Each share of common stock is being sold together with (a) one Tranche A warrant with a 2-year term; and (b) one Tranche B warrant with a 5-year term, exercisable following stockholder approval pursuant to Nasdaq rules; at a combined public offering price of $1.05. Both the Tranche A and Tranche B warrants are fixed-priced, do not have any variable priced resetting mechanisms, and contain no price-based anti-dilution or ratchets. The exercise price for both warrant tranches is $1.05 per share.
The Tranche A warrants are callable at the Company’s option following the release of 3-month randomized midpoint clinical data from the ongoing REMAIN-1 study, subject to satisfaction of certain conditions including that the average trading price of the stock exceeds $1.37 per share for 15 consecutive trading days and a minimum daily trading volume threshold.
In addition, Fractyl granted the underwriters a 30-day option to purchase up to an additional 2,857,142 shares of common stock, along with associated Tranche A and Tranche B Warrants, at the public offering price, less underwriting discounts and commissions.
Fractyl expects to receive gross proceeds of approximately $20 million from this offering, excluding any potential future proceeds from the exercise of the warrants. If fully exercised for cash, the Tranche A and Tranche B warrants could yield up to an additional $40 million in future gross proceeds. The Company intends to use the net proceeds from the proposed offering, together with its existing resources, to support its Revita and Rejuva pipeline programs and for working capital and other general corporate purposes.
Ladenburg Thalmann & Co. Inc. is acting as book-running manager for the offering.
This offering is expected to close on or about August 7, 2025, subject to the satisfaction of customary closing conditions.

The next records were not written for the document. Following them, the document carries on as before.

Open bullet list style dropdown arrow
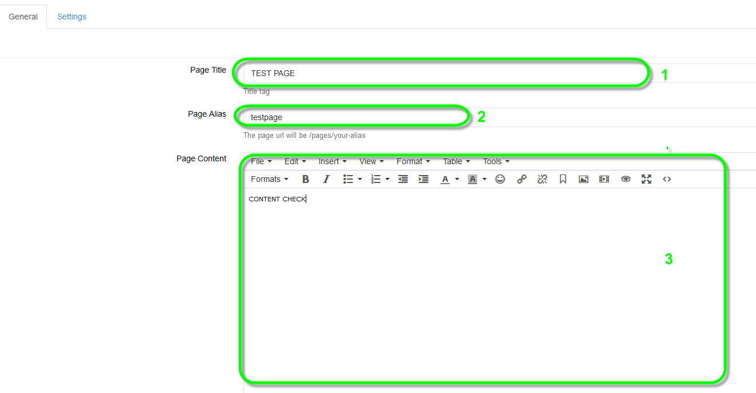Viewport: 756px width, 393px height. 360,179
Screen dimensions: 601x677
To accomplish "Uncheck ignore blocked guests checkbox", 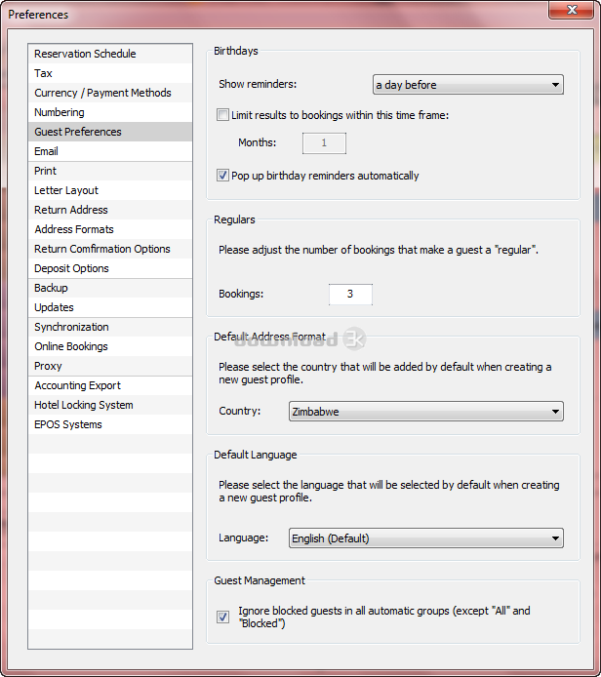I will [223, 617].
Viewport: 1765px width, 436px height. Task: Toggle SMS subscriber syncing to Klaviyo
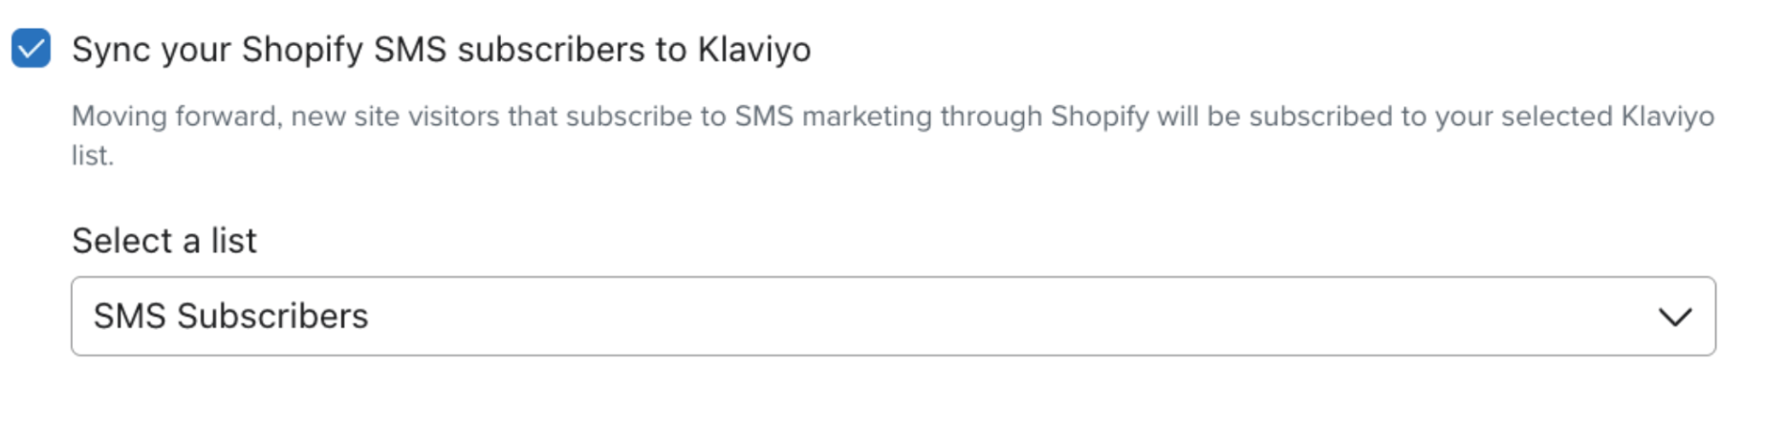click(31, 49)
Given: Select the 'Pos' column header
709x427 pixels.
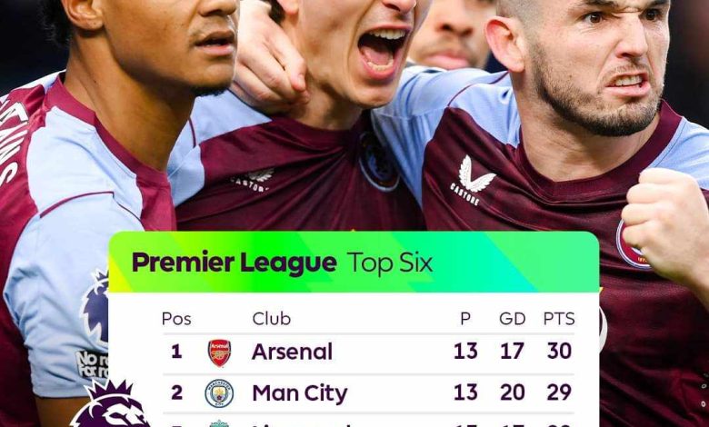Looking at the screenshot, I should (x=175, y=319).
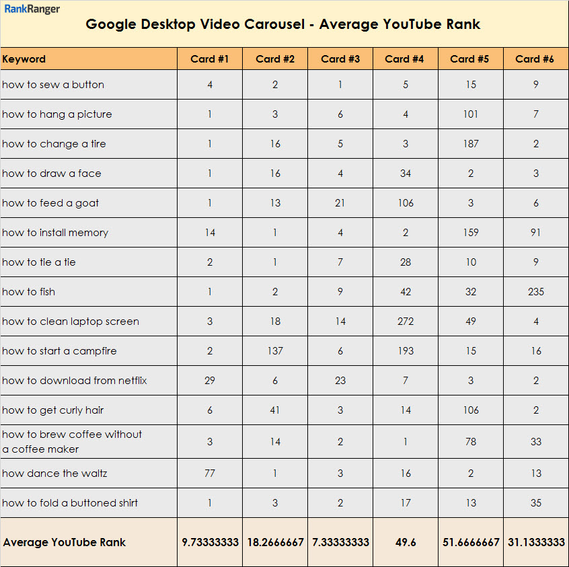Image resolution: width=569 pixels, height=567 pixels.
Task: Click the 'how to change a tire' row label
Action: (x=54, y=144)
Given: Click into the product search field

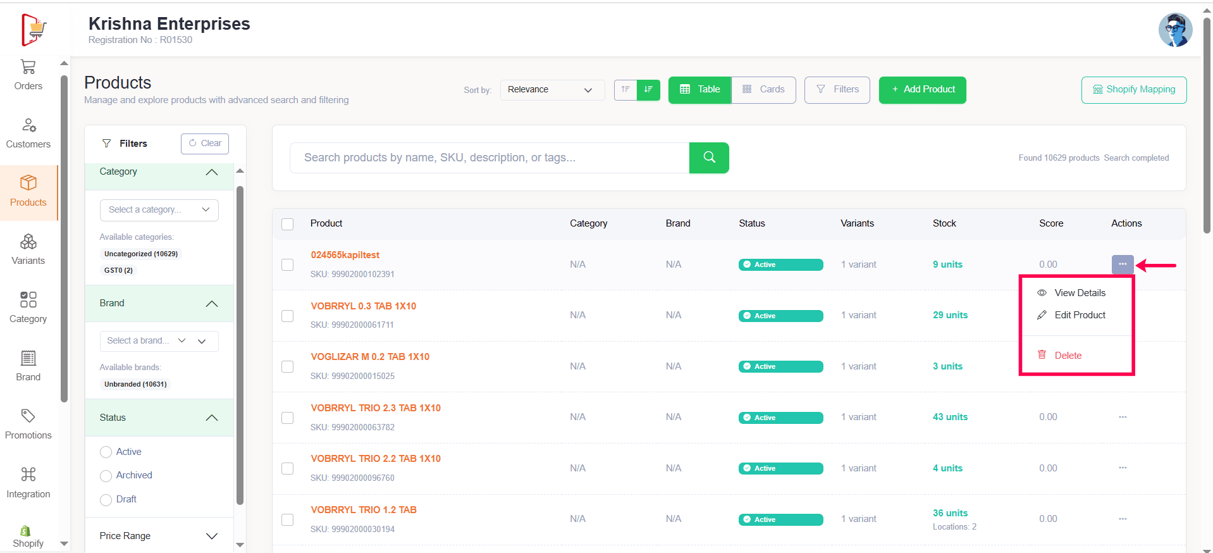Looking at the screenshot, I should coord(489,158).
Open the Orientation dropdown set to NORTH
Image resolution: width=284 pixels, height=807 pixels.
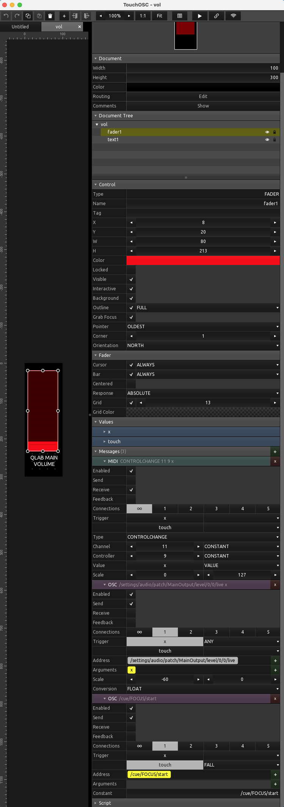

A shelf registration statement on Form S-3 relating to the securities being sold in this offering was filed with the Securities and Exchange Commission (the “SEC”) on March 3, 2025 and declared effective on March 18, 2025. A prospectus supplement and accompanying base prospectus relating to and describing the terms of the offering will be filed with the SEC and will be available on the SEC’s website located at http://www.sec.gov, copies of which may be obtained, when available, from Ladenburg Thalmann & Co. Inc., Attn: Prospectus Department, 640 Fifth Avenue, 4th Floor, New York, NY 10019 or by e-mail at [email protected].
This press release does not constitute an offer to sell or the solicitation of an offer to buy any securities of Fractyl, nor will there be any sale of any securities in any state or jurisdiction in which such offer, solicitation or sale would be unlawful prior to the registration or qualification under the securities laws of any such state, province, territory or other jurisdiction.
About Fractyl
Fractyl is a metabolic therapeutics company focused on pioneering new approaches to the treatment of metabolic diseases, including obesity and T2D. Despite advances in treatment over the last 50 years, obesity and T2D continue to be rapidly growing drivers of morbidity and mortality in the 21st century. Fractyl’s goal is to transform metabolic disease treatment from chronic symptomatic management to durable disease-modifying therapies that target the organ-level root causes of disease. The Company has a robust and growing IP portfolio, with 32 granted U.S. patents and approximately 40 pending U.S. applications, along with numerous foreign issued patents and pending applications. Fractyl is based in Burlington, MA.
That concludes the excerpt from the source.